[EXTRAIT À LIRE]
· · ·
Sein, prostate, sphère uro- génitale.
Les 4 270 patients interrogés ne sont pas «représentatifs de l’ensemble des patients cancéreux», précisent les auteurs de l’étude, en particulier parce qu’un nombre significatif d’entre eux décèdent dans les deux ans qui suivent le diagnostic.
Selon les résultats que publie la Drees*, le cancer du sein est le type le plus fréquent (30 %) chez les patients de l’enquête, devant le cancer de la prostate (21 %), les tumeurs uro-génitales (12 %) et les cancers du côlon (11 %). Les hémopathies malignes et les cancers du poumon ou des voies aéro-digestives concernent chacun 7 % des patients. Deux ans après le diagnostic, moins de la moitié des patients est en rémission complète, alors que, pour 9 % d’entre eux, la maladie est encore évolutive.
· · ·
[DONNÉES SOURCES]
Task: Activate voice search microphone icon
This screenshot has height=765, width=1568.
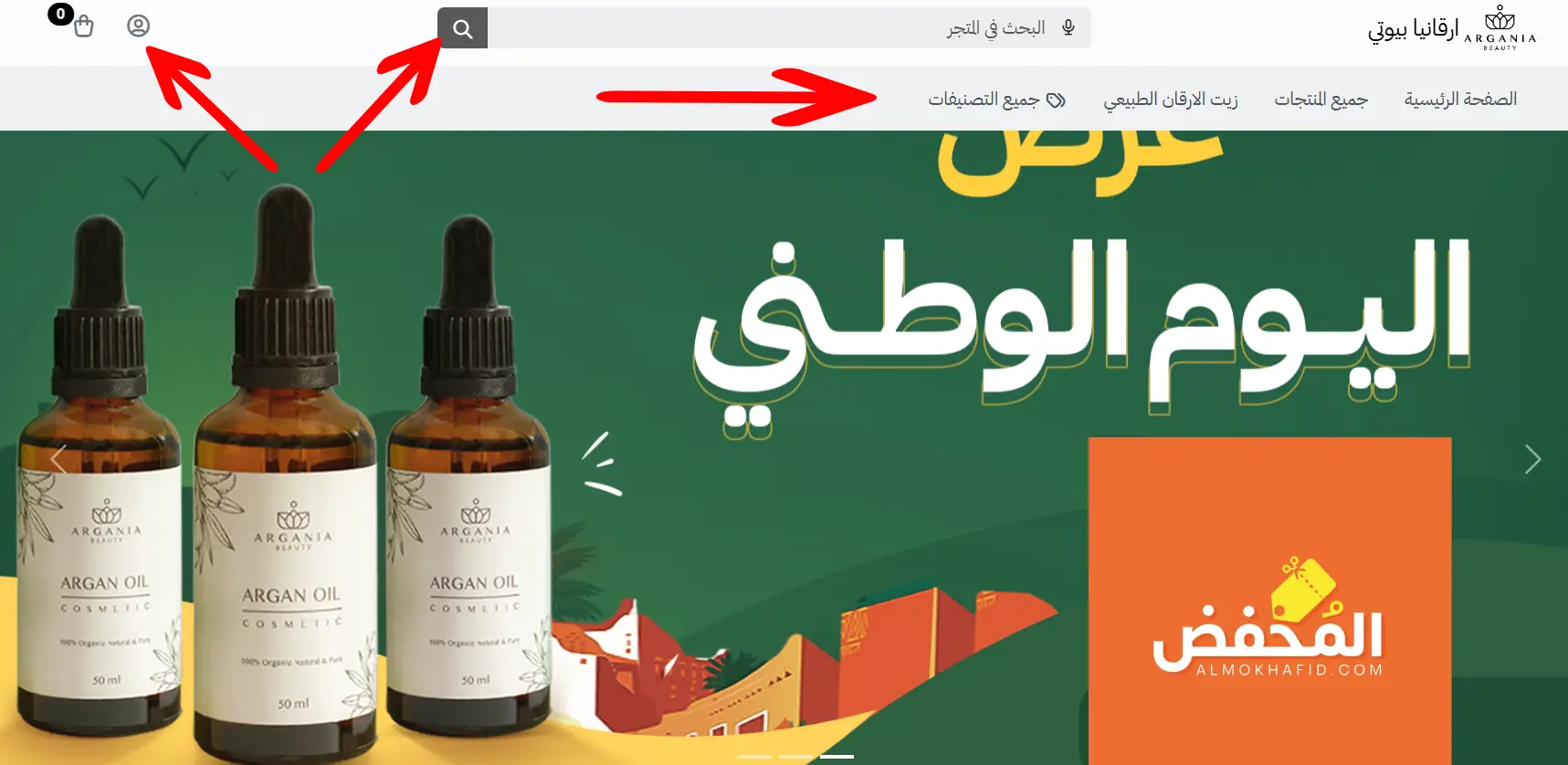Action: [1068, 28]
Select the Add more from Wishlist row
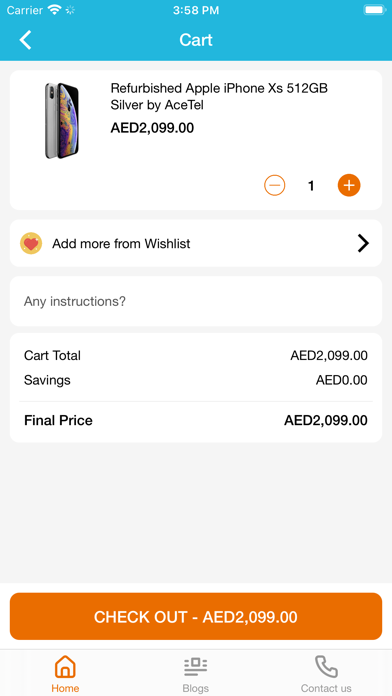The image size is (392, 696). [x=196, y=243]
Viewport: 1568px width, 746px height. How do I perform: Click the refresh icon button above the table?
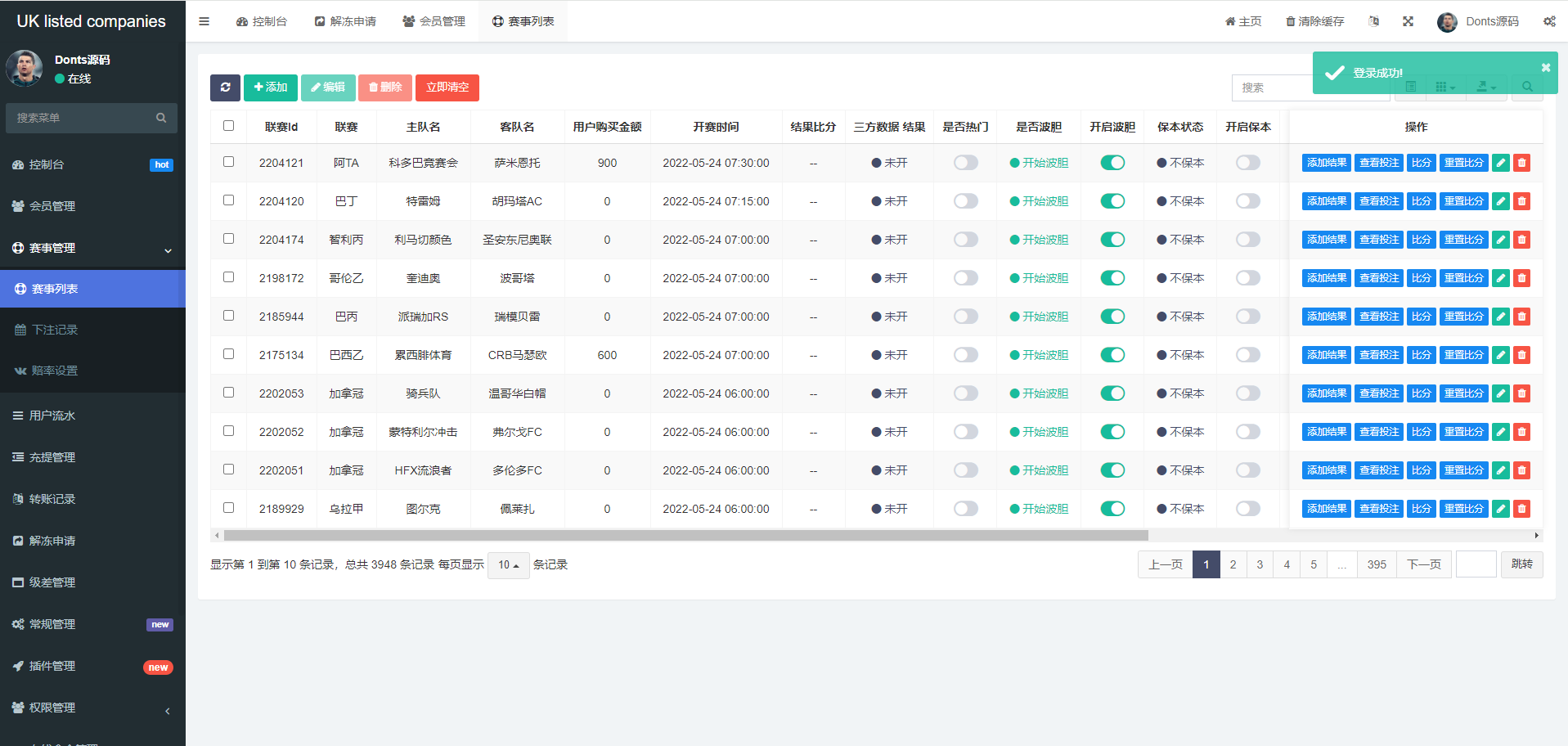click(225, 88)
· · ·
[ACTION REQUISE 1]
Répondez à ces questions sur l'extrait consacré aux cancers, à partir de ce qu'il indique :
(a) Combien de patients ont été interrogés ?
(b) Quel type de cancer est le plus fréquent chez les patients de l'enquête, et dans quelle proportion ?
(c) Pour quelle part des patients la maladie est-elle encore évolutive deux ans après le diagnostic ?
[ACTION REQUISE 2] Dans l'extrait sur les cancers, présentez sous forme de liste le paragraphe qui commence par « Selon les résultats que publie la Drees ». Conservez ses chiffres principaux.

[RÉPONSE ATTENDUE 1]
(a) 4 270 patients.
(b) Le cancer du sein, avec 30 %.
(c) 9 % des patients.

[RÉPONSE ATTENDUE 2]
Résultats publiés par la Drees :
- Cancer du sein : type le plus fréquent (30 %)
- Cancer de la prostate : 21 %
- Tumeurs uro-génitales : 12 %
- Cancers du côlon : 11 %
- Hémopathies malignes : 7 %
- Cancers du poumon ou des voies aéro-digestives : 7 %
- Deux ans après le diagnostic : moins de la moitié des patients en rémission complète, maladie encore évolutive pour 9 %